Dozens of Soviets in Poland to trade Soviet-made wares lined up outside Western embassies to apply for visas.

Kohl’s Demand

German Chancellor Helmut Kohl on Tuesday demanded that Moscow’s hard-line leaders reinstate Gorbachev. Kohl, still thankful to Gorbachev for allowing German unification last October, threw his weight behind a similar call by Russian President Boris N. Yeltsin.

Of all Western states, Germany, which Gorbachev allowed to reunite after four decades of Soviet-imposed division, has benefited most from Gorbachev’s reforms politically and has invested most in its struggling economy. Given those factors and new uncertainty in Moscow, German experts on Soviet affairs argued that the hard-liners could fail and Gorbachev or some other reformer could return.
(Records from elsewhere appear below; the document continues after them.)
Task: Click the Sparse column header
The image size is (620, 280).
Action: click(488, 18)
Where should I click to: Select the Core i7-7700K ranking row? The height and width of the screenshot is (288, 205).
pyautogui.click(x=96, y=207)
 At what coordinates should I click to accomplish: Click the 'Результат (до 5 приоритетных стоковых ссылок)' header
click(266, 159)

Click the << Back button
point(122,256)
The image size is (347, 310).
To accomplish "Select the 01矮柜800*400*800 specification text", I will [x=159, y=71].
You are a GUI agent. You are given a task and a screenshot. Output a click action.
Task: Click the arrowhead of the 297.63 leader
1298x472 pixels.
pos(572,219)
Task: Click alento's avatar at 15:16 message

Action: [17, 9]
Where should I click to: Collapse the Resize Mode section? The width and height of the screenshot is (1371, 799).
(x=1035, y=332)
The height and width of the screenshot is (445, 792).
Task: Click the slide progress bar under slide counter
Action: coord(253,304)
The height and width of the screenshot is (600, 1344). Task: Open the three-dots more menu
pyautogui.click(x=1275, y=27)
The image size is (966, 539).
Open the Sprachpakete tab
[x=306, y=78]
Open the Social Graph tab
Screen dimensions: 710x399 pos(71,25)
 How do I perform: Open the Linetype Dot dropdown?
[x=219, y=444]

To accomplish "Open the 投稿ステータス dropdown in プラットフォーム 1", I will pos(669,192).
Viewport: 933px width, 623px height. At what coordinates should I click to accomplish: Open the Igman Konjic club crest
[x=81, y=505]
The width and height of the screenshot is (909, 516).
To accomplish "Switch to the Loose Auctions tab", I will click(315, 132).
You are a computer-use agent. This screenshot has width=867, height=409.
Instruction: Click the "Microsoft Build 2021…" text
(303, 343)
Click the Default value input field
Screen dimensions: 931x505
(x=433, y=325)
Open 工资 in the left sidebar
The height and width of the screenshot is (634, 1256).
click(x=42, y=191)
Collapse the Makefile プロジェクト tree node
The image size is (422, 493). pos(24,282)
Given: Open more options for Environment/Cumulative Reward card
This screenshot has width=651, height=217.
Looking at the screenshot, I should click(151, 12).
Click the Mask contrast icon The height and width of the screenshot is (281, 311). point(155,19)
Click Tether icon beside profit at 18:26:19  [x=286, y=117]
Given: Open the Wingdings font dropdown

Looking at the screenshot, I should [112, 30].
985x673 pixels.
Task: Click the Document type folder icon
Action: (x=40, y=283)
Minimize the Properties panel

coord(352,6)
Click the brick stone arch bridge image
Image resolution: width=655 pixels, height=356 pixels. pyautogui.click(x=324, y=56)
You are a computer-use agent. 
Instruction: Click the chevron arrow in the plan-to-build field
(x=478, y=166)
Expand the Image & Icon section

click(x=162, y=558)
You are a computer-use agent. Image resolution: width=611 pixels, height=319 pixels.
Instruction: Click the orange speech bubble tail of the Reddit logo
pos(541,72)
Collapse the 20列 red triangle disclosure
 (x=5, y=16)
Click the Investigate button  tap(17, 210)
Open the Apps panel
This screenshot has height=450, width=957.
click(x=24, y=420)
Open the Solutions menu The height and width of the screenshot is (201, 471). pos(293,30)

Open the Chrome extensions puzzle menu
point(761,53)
Kohl, who interrupted a holiday to return to Bonn, had said on Monday that Germany would honor its commitments to Moscow. But he said Moscow must continue withdrawing its remaining 272,000 troops from eastern Germany and live up to its pledge to respect democracy and the rule of law agreed upon at a European security summit in Paris last November.

Tokyo Condemnation

In a strongly worded statement in Tokyo, Japanese Prime Minister Toshiki Kaifu told a news conference Tuesday night, “If the present situation continues, we would have to halt all aid to the Soviet Union for the time being.”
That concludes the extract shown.